The great thing about onigiri is that they are highly portable and have a long shelf life, one does not need to be concerned about when and where to eat them, and they require no dishware to serve. Consuming one raises one's muscle glycogen levels, essential for a warrior heading to battle. They are also equipped to satisfy an empty stomach, this is because as the rice cools down, the starch grows resistant, making it harder to absorb into the body. In other words, it's an easy snack to avoid overeating, it's tasty too.
Recently I decided to go to my local fighting game tournament.
Here's how it went.
I had been getting pretty good at Guilty Gear over the past few weeks, to the point where I was getting the input correctly for the Potemkin Buster 1 out of every 4 or 5 times I tried it. So I thought "I might not be the best yet, but, surely good enough for my local" -- and I decided to go.
It took place at a the comic & games store in the town center. The venue was full of people 10-15 years younger than me and even more drastically cooler. They all turned to glare at me as I walked through the door, but as I stood completely motionless like a gazelle hoping to blend into the grassland, their gazes slowly returned to each other and they continued to banter friendlily.
I sat down next to me first opponent, and reached out to shake their hand. They looked down at my hand, and then up at my eyes slowly.
"You're supposed to do that at the end of the match."
"Oh, s-sorry"
I got perfected twice and lost the match. At the end, I reached out again to shake their hand, but they just stood up and walked away.
Because I lost, I got moved down to the loser's bracket, which was literally below the main tournament because it took place in the basement of the comic shop. I could hear footsteps, cheering, and happy conversation in the floor above. Here in the loser's bracket though, the mood was a lot more somber.
My next opponent reminded me a little bit of me. They were equally nervous and disheveled looking. They said "Um, h-hello" and reached out their hand for a handshake as they saw me approaching. I said "you're s-supposed to do that at the end of the match." But as a look of deep sadness came over their face and they slowly put down their hand, I pulled them in for a hug.

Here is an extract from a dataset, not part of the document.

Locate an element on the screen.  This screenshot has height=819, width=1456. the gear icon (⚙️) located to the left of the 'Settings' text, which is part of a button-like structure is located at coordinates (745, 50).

I'm not sure why I did that.
I think that some part of me knew that, in this dark, dank, alien place, illuminated only by a single failing ceiling light and the neon glow of a few arcade machines, I had at last found a friend -- someone I understood, and who might understand me too.
They hugged back.
I lost that match by a very narrow margin, and as they jumped up and began dancing around and cheering ecstatically, I began to hate them. This was no friend of mine. A friend would not do this to me. After they were done dancing, they reached out to shake my hand. After a few seconds of pause, I stuck out my hand too, but didn't look at them and refused to close it around theirs as they grasped it. They shook my karate chop.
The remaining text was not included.